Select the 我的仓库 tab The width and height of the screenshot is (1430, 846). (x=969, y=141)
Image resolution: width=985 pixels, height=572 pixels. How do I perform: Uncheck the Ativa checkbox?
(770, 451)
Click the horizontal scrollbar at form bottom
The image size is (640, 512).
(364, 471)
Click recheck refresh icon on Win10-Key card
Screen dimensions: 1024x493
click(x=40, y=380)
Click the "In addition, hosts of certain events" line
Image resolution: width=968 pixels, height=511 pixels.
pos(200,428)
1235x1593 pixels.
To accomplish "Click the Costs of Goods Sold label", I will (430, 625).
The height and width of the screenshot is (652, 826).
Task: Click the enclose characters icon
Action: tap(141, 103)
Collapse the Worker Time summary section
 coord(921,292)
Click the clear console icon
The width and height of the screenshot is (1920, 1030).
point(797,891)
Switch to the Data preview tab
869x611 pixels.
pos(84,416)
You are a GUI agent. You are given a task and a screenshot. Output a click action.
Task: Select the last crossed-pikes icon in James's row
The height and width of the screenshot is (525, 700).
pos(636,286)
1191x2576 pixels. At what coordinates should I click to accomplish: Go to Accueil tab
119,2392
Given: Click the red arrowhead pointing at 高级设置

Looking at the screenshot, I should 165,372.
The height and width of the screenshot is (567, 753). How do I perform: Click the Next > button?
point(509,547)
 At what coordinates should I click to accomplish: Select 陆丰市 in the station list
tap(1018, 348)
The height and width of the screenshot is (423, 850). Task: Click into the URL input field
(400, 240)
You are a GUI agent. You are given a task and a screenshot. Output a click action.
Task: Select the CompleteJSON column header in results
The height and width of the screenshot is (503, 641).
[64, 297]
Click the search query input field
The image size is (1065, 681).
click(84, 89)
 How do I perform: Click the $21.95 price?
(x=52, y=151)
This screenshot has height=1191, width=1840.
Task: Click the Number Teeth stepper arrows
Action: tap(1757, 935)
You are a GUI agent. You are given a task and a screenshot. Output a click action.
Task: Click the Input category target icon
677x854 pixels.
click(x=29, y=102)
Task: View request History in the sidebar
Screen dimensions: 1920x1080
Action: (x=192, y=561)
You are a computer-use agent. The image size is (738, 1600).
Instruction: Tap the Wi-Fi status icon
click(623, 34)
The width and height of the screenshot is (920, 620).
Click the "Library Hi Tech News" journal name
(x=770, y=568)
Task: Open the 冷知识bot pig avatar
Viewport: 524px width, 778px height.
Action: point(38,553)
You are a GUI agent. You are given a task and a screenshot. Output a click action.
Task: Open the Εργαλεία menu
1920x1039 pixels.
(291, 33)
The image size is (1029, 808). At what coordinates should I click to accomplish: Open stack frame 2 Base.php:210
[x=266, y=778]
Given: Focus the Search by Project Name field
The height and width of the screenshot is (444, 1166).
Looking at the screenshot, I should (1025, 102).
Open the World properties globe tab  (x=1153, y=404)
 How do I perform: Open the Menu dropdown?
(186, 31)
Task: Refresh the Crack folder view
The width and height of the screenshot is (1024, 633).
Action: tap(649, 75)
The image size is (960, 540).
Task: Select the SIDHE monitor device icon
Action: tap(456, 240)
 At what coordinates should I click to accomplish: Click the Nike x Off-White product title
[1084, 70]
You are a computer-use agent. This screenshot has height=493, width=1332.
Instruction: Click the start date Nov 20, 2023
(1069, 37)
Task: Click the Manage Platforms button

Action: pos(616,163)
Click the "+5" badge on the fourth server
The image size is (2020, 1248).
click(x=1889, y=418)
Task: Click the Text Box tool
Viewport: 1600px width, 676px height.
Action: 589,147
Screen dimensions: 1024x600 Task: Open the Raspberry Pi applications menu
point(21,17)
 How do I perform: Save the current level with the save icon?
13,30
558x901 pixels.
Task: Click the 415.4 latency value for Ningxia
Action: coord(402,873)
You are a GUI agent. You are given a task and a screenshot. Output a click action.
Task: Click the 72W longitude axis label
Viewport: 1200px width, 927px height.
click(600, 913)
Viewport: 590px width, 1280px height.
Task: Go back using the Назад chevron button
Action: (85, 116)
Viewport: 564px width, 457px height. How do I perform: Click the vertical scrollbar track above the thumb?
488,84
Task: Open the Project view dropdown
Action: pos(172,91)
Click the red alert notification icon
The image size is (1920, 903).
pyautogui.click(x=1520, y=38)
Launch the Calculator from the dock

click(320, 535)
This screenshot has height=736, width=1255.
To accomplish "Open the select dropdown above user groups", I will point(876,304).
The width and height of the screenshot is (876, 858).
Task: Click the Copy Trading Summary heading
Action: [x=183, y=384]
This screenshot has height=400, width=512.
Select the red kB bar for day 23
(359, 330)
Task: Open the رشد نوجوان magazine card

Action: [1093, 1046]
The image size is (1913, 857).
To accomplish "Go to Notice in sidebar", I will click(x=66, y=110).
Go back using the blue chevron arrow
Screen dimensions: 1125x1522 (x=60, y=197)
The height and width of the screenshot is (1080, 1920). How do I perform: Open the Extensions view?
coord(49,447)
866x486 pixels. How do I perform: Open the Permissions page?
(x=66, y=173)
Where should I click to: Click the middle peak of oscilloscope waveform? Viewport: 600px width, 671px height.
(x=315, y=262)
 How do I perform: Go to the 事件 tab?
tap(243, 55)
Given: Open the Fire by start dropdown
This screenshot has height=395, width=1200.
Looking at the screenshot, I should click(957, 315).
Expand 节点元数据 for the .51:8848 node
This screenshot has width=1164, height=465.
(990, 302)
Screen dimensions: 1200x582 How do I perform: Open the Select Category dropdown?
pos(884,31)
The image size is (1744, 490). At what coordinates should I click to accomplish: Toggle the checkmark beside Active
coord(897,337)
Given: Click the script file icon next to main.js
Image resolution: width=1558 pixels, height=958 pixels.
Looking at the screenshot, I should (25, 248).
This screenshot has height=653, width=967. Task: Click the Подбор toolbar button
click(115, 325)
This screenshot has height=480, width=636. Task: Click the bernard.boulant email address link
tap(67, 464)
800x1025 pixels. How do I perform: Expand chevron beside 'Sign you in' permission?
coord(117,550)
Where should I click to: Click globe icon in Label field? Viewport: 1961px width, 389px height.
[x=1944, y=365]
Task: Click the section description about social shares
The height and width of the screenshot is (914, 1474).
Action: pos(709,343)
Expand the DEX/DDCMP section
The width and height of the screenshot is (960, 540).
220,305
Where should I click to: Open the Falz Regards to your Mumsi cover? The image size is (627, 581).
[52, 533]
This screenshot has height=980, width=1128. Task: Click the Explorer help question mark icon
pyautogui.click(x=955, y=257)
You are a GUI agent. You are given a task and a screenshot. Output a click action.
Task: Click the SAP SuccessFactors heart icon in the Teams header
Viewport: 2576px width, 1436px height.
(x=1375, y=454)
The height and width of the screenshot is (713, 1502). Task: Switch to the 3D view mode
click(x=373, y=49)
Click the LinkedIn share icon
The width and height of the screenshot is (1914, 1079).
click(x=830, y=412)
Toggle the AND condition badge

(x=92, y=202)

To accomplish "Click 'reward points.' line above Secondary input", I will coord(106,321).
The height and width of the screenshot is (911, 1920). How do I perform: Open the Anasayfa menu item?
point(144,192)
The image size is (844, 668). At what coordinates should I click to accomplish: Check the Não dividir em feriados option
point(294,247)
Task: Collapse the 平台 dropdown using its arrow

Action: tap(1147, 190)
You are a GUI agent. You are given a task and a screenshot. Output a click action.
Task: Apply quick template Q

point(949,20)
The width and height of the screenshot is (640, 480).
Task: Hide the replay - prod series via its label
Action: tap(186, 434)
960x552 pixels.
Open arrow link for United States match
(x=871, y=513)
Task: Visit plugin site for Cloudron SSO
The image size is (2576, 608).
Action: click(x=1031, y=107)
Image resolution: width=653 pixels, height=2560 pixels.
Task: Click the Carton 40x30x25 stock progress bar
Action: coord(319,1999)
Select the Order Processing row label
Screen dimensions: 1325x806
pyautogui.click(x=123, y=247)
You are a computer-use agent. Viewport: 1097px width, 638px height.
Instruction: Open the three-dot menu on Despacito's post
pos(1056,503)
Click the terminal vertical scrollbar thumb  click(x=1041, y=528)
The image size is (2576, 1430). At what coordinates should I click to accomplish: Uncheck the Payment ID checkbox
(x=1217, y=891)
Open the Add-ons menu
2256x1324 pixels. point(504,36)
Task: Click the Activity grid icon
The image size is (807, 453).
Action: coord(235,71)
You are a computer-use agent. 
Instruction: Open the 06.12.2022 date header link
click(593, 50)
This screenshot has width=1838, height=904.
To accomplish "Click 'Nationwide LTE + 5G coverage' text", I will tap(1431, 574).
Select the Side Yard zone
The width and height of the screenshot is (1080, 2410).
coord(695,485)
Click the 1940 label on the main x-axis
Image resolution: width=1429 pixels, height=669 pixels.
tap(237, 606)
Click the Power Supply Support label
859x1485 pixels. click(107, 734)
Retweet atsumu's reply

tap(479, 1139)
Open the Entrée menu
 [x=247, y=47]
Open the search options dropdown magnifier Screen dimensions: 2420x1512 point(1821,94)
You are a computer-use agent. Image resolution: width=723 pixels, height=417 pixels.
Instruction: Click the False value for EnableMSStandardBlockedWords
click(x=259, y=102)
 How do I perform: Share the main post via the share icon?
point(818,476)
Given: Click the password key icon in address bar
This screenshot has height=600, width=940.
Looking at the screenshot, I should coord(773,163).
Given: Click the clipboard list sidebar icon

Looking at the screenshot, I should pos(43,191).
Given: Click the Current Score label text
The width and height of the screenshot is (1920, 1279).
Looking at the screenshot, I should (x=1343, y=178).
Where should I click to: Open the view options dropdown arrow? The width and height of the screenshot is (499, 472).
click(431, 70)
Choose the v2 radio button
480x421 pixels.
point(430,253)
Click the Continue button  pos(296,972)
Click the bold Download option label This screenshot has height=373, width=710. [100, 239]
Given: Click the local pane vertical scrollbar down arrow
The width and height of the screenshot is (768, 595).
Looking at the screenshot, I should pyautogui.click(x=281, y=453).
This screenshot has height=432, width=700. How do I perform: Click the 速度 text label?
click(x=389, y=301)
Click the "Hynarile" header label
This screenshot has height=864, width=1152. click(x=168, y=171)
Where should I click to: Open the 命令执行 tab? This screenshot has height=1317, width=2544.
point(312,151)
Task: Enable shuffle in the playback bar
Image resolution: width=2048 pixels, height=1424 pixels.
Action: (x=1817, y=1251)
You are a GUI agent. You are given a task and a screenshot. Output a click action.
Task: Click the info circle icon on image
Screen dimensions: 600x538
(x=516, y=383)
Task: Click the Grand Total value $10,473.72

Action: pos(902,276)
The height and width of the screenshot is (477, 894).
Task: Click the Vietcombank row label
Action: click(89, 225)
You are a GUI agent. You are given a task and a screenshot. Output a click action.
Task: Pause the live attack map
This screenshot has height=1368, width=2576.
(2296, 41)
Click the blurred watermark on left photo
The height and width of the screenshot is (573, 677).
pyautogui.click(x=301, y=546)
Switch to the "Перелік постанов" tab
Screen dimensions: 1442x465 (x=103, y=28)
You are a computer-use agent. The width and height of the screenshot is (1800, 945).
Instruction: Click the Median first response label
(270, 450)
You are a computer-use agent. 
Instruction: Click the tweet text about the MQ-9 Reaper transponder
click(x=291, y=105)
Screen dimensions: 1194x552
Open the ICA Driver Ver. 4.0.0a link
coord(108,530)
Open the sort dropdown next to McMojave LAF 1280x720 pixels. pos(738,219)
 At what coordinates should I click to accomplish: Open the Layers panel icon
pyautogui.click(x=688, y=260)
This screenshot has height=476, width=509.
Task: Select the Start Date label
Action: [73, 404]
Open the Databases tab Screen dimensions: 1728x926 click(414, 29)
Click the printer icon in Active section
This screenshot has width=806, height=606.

+ + + + +

Stated exercise:
Reproduce the material above word for word, beginning at the line containing "Where should I click to: Click the" and stopping after the line containing "[x=1944, y=365]".

Result of the task:
Where should I click to: Click the middle peak of oscilloscope waveform? Viewport: 600px width, 671px height.
(x=315, y=262)
 How do I perform: Go to the 事件 tab?
tap(243, 55)
Given: Open the Fire by start dropdown
This screenshot has height=395, width=1200.
Looking at the screenshot, I should click(957, 315).
Expand 节点元数据 for the .51:8848 node
This screenshot has width=1164, height=465.
(990, 302)
Screen dimensions: 1200x582 How do I perform: Open the Select Category dropdown?
pos(884,31)
The image size is (1744, 490). At what coordinates should I click to accomplish: Toggle the checkmark beside Active
coord(897,337)
Given: Click the script file icon next to main.js
Image resolution: width=1558 pixels, height=958 pixels.
Looking at the screenshot, I should (25, 248).
This screenshot has height=653, width=967. Task: Click the Подбор toolbar button
click(115, 325)
This screenshot has height=480, width=636. Task: Click the bernard.boulant email address link
tap(67, 464)
800x1025 pixels. How do I perform: Expand chevron beside 'Sign you in' permission?
coord(117,550)
Where should I click to: Click globe icon in Label field? Viewport: 1961px width, 389px height.
[x=1944, y=365]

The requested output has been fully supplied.